I often meet street photographers who refuse to shoot on the streets with an ISO higher than 200 because fear of grain. What may be a problem with this? Well if you are shooting with a high f-stop to get a deep depth-of-field (like f/8) your shutter speed will often be too slow.
How did the masters shoot their film?
Well in the early days of photography (late 1800’s to early 1900’s), street photographers were constrained by relatively slow films like ISO 25 film. But as technology advanced (and ISO 400 film became available) some legendary street photographers like Joel Meyerowitz and Garry Winogrand were pushing their ISO 400 film to 1200 ISO. This allowed them to shoot at the maximum shutter speed of the Leica’s they were using (1/1000th of a second).
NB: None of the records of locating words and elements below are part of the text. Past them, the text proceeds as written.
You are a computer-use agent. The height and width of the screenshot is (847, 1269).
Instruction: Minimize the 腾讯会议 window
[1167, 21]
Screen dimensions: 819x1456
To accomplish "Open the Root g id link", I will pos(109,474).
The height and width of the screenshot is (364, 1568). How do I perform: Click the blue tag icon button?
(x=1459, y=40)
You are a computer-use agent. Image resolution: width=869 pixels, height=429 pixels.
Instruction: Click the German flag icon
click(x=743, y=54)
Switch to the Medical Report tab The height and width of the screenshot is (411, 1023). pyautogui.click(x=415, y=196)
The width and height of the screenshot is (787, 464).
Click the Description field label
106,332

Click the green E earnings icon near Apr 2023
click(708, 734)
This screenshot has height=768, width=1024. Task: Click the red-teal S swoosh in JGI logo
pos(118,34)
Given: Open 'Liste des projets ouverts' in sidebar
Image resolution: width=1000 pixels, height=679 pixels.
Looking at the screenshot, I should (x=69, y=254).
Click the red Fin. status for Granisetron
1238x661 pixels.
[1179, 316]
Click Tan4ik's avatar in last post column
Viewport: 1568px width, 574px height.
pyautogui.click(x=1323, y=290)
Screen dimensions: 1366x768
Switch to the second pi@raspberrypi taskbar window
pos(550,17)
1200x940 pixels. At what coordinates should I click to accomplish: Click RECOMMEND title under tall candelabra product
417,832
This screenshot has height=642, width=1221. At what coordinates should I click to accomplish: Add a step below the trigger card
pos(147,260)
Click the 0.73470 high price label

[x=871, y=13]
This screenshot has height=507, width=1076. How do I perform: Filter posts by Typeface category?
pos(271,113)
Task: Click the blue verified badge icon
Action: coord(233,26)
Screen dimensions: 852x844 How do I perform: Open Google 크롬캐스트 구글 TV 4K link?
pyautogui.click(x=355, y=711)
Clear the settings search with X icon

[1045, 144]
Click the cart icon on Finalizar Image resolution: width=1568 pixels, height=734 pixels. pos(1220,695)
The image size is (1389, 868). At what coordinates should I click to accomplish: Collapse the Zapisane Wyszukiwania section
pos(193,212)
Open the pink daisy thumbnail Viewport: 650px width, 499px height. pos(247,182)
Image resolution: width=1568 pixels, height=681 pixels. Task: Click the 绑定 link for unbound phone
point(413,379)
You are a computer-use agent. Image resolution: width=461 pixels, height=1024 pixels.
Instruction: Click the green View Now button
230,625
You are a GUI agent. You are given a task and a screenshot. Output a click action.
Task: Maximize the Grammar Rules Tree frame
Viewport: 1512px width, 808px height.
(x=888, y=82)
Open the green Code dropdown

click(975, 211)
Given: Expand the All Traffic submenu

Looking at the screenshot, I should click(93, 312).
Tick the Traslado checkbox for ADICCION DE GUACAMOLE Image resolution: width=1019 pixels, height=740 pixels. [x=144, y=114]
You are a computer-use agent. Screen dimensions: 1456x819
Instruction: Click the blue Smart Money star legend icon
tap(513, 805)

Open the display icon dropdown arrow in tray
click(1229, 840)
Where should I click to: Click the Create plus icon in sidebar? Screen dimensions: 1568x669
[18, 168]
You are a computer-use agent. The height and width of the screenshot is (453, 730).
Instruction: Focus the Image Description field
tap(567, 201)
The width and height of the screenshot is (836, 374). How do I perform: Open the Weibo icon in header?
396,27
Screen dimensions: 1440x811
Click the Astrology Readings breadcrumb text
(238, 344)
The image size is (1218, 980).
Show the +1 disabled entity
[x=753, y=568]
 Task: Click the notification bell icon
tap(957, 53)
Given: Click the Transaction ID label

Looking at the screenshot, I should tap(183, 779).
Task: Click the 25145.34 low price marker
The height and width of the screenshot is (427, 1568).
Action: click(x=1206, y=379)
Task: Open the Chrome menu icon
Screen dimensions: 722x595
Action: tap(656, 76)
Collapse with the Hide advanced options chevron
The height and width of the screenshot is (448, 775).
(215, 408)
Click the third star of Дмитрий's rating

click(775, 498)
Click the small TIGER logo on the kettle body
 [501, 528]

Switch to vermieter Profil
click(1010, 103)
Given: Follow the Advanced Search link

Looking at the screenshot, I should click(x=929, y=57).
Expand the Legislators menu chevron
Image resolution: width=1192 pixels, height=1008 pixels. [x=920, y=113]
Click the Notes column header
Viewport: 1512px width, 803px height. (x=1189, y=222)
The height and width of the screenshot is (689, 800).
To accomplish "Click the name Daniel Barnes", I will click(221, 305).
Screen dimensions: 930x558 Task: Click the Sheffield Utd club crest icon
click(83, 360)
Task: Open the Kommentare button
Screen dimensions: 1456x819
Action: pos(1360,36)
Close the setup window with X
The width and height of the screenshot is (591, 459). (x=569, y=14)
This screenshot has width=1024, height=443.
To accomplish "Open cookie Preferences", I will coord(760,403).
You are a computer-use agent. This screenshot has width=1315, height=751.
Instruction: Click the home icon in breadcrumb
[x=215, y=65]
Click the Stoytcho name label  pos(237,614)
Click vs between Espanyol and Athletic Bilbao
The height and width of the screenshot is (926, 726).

A higher ISO adds grain and contrast. Not a lot of photographers like that. For me personally, even grain structure adds a peculiar charm, especially in my opinion it is suitable for street photography.
However now we are now blessed with technology and cameras that have ridiculously good high-ISO performance. We can shoot at ISO 1600 without seeing any noise. I even have shot with some new cameras that can shoot at ISO 25,000 with minimal noise. It is a brave new world.
If you are shooting street photography and want minimal blur and sharp photos, shoot with a high-ISO. Don’t be afraid to push your camera to 1600 or even 3200. Even if you are shooting street photography during the day.
Based on my experience you need a shutter speed of at least 1/250th of a second to photograph someone walking at a moderate pace (without them blurry). If someone is running, you want at least 1/1000th of a second.
Let me give you an example (for those with digital cameras that have fast shutter speeds): If you are zone-focusing at f/8 during the day in the sunlight (at ISO 1600) your shutter speed will adjust itself to probably be in the range of well over a 1/1000th of a second. However once you shoot in the shade, your shutter speed will drop to 1/250th a second (the minimum shutter speed to capture motion)– even with ISO 1600.
Don’t be afraid to shoot with ISO 1600 or even faster when you are shooting on the streets. It will better help you capture “the decisive moment”.